The eerie quiet of Islamabad was not only broken by the powerful suicide explosion near Lal Masjid early this month but also the revelation made by a British journalist about a nameless Pakistani woman prisoner reportedly, languishing in Bagram detention centre in Afghanistan.
While there was no dearth of sound bytes related to the horror revisiting the federal capital, the predicament of “Prisoner 650” — as the Pakistani inmate has been referred to — will have considerably drowned in the din. Not that it requires sound amplifiers to make us forget how officialdom treats our fellow citizens around the world.
Given the past track record, it is not that hard to imagine — as the slogan of an international brand goes — what awaits ‘Prisoner 650’ in terms of support from Islamabad.
The Foreign Office will, at best, ‘look into it’, if some conscientious media person ventures to ask the question at the weekly briefing in Islamabad before events overtake the issue — that is, if something more noisy has not taken place already.
At the time of writing this, serial blasts in Karachi and the regular road show up north have ensured that people of Pakistan will be all ears to anything but the screams and cries of an allegedly imprisoned fellow citizen, who, if not for Yvonne Ridley would probably, not be even known to us.
Ridley, who herself made headlines when she was taken into custody by Taliban in 2001 for venturing into Afghan territory without legal papers, came to know about Prisoner 650 from a harrowing account given by a former Guantanamo detainee, Moazzam Begg in his book entitled Enemy Combatant.
Ridley candidly admitted that the West secured her freedom in only eleven days without any harm coming to her after raising hue and cry, but, for a Muslim woman from Pakistan, not a word of sympathy is forthcoming from global champions of human rights.
Disclosing that the account of Prisoner 650 was corroborated by four prisoners, one of whom even saw her before they managed to escape Bagram detention facility in 2005, Ridley raised obvious questions about the prisoner’s identity, state of mind and the extent of abuse or torture inflicted on her.
An assumption is that Prisoner 650 may be one amongst hundreds of people arrested for their alleged link to terrorism and handed over to the US by the Musharraf regime without recourse to the law of the land.
But this is just an assumption. Why should that hold back the new government in Islamabad from determining the truth? After all, it is the bounden duty of the state to look after the wellbeing of its citizens anywhere on the globe.

> _Written instruction 1_:
Copy the passage of the Prisoner 650 article exactly, starting at the words "Disclosing that the" and ending after "on the globe.".

> _Material supplied_:
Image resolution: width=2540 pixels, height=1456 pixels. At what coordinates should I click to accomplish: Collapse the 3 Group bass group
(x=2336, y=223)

* * *

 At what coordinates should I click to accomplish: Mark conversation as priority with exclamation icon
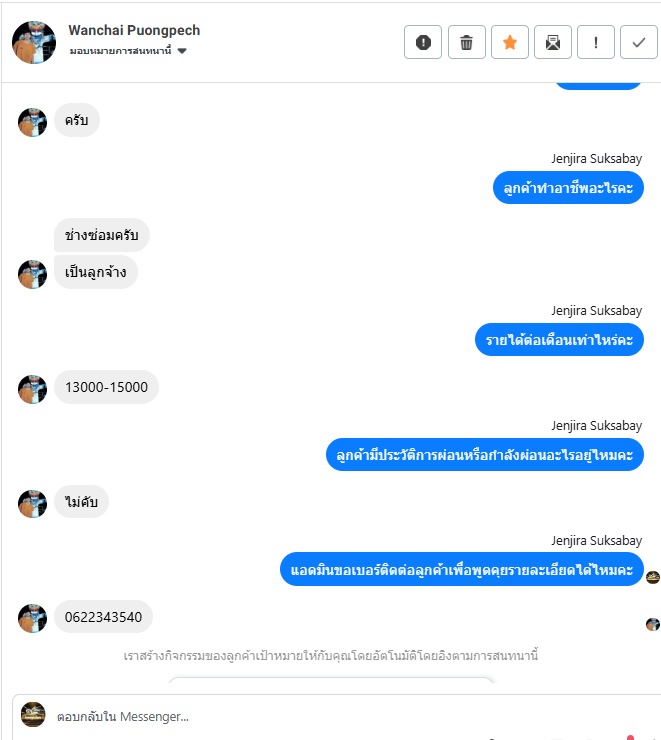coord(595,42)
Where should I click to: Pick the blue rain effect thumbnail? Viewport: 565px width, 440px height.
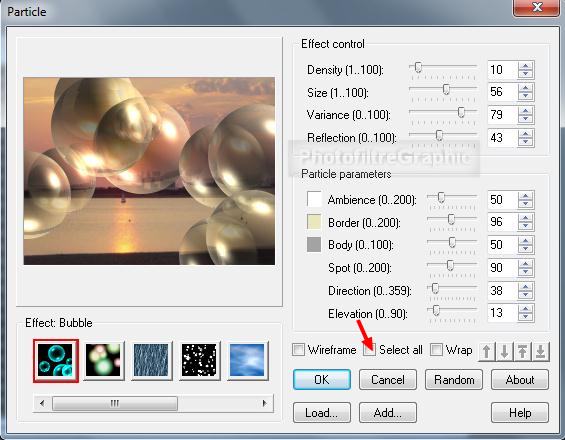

...

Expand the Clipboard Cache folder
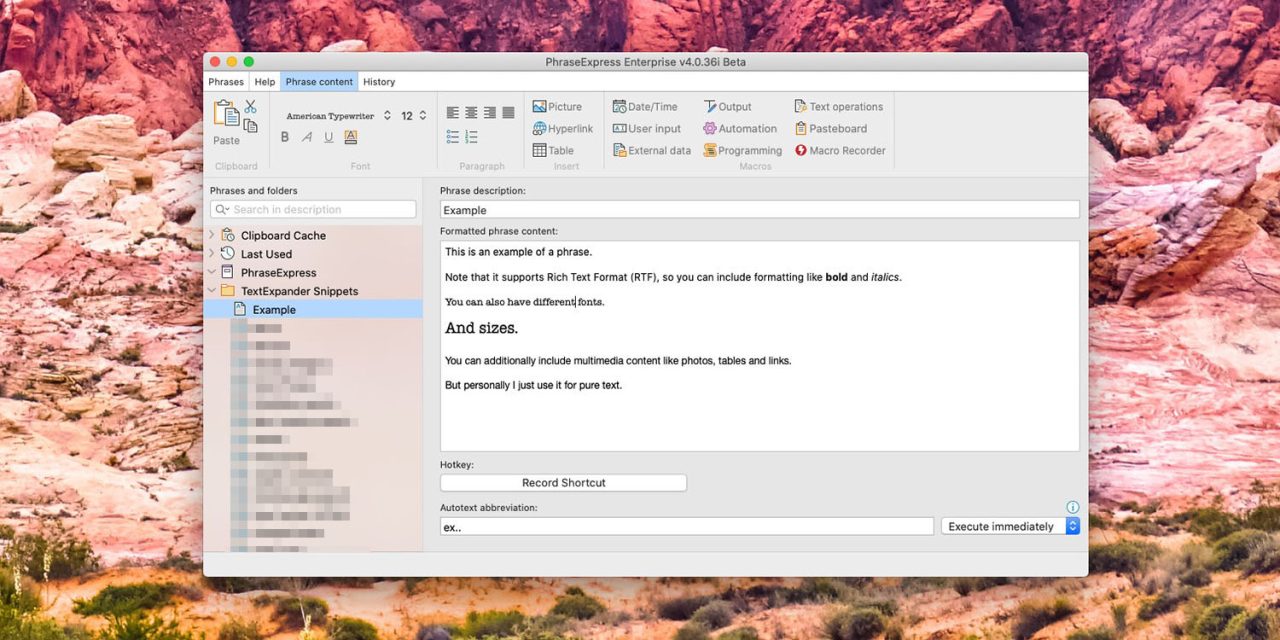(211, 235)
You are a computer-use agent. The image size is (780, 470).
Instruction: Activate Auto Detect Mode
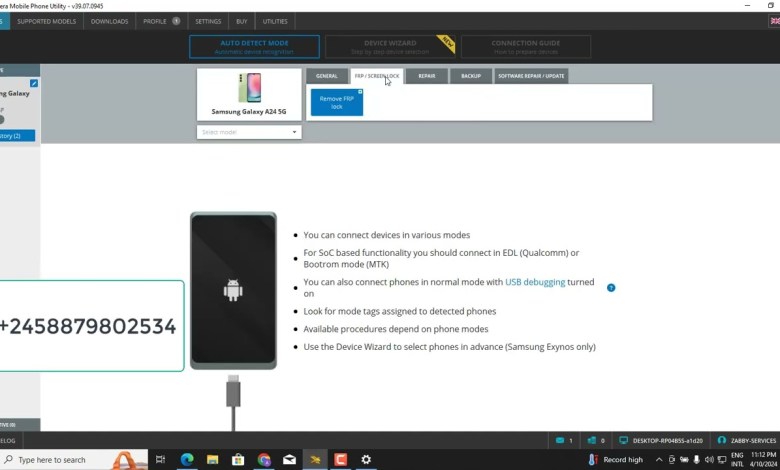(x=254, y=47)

> _Written instruction 2_:
Write out the lines of the listing word for word, beginning with the line containing "Image resolution: width=2540" and ending after the line containing "(x=2336, y=223)". Include nothing else.

> _Reply 1_:
Disclosing that the account of Prisoner 650 was corroborated by four prisoners, one of whom even saw her before they managed to escape Bagram detention facility in 2005, Ridley raised obvious questions about the prisoner’s identity, state of mind and the extent of abuse or torture inflicted on her.
An assumption is that Prisoner 650 may be one amongst hundreds of people arrested for their alleged link to terrorism and handed over to the US by the Musharraf regime without recourse to the law of the land.
But this is just an assumption. Why should that hold back the new government in Islamabad from determining the truth? After all, it is the bounden duty of the state to look after the wellbeing of its citizens anywhere on the globe.

> _Reply 2_:
Image resolution: width=2540 pixels, height=1456 pixels. At what coordinates should I click to accomplish: Collapse the 3 Group bass group
(x=2336, y=223)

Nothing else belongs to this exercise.